Profanity in young persons is a thing I will not tolerate; Simmons
will tell you so. But it would have cleared the air. If he had done
that, we'd have been laughing about it, now;--he and I, together." The
old man suddenly put both hands over his face, and a broken sound came
from behind them.
Dr. Lavendar shook his head, speechlessly.
"What's the matter with you?" cried Benjamin Wright, pulling off his
hat and banging it down on the table so fiercely that the crown
collapsed on one side like an accordion. "Good God! Can't you see the
tomfoolery of this business of thirty-two years of hurt feelings?"
Dr. Lavendar was silent.
"What! You excuse him? When I was young, parsons believed in the Ten
Commandments; 'Honor thy father and thy mother--'"
"There is another scripture which saith, 'Fathers, provoke not your
children to wrath.' And when it comes to the Commandments, I would
commend the third to your attention. As for Samuel, you robbed him."
"Robbed him?"
"You took his self-respect. A young man's dignity, at twenty-four, is
as precious to him as a woman's modesty. You stole it. Yes; you robbed
him. Our Heavenly Father doesn't do that, when He punishes us. We lose
our dignity ourselves; but He never robs us of it. Did ye ever notice
that? Well; you robbed Samuel. My--my--my!" Dr. Lavendar sighed
wearily. For, indeed, the matter looked very dark. Here was the moment
he had prayed for--the readiness of one or the other of the two men to
take the first step towards reconciliation. Such readiness, he had
thought, would mean the healing of the dreadful wound, whatever it
was; forgiveness on the father's part of some terrible wrong-doing,
forgiveness on the son's part of equally terrible hardness of heart.
Instead he found a cruel and ridiculous mortification, made permanent
by thirty-two unpardoning years. Here was no sin to command the
dreadful dignity of repentance, with its divine response of
forgiveness. The very lack of seriousness in the cause made the effect
more serious. He looked over at the older man, and shook his head....
How could they pay their debts to each other, this father and son?
Could Benjamin Wright return the self-respect he had stolen away?

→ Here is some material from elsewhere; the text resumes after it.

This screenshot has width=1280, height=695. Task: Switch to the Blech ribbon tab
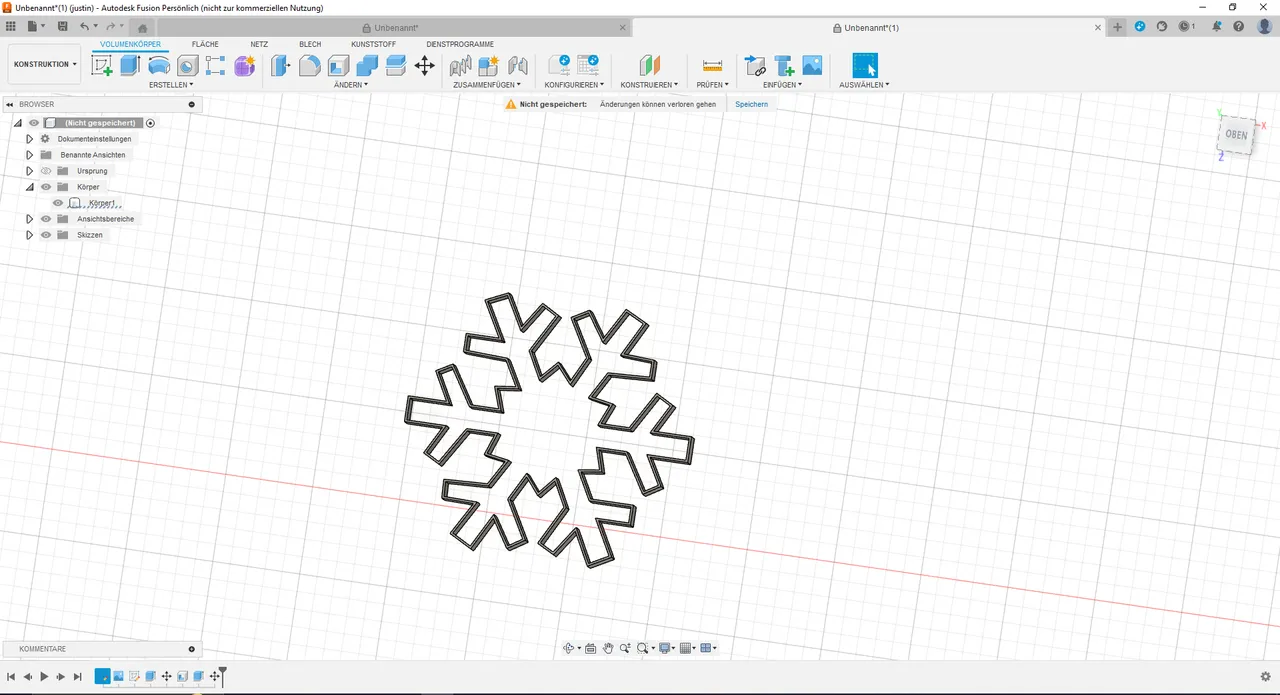310,44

Could Samuel offer that filial affection which should have blessed all
these empty years? A wickedly ludicrous memory forbade the solemnity
of a reconciliation: below any attempt the father might make, there
would be a grin, somewhere; below any attempt the son might make,
there would be a cringe, somewhere. The only possible hope was in
absolute, flat commonplace. Play-writing, as a subject of
conversation, was out of the question!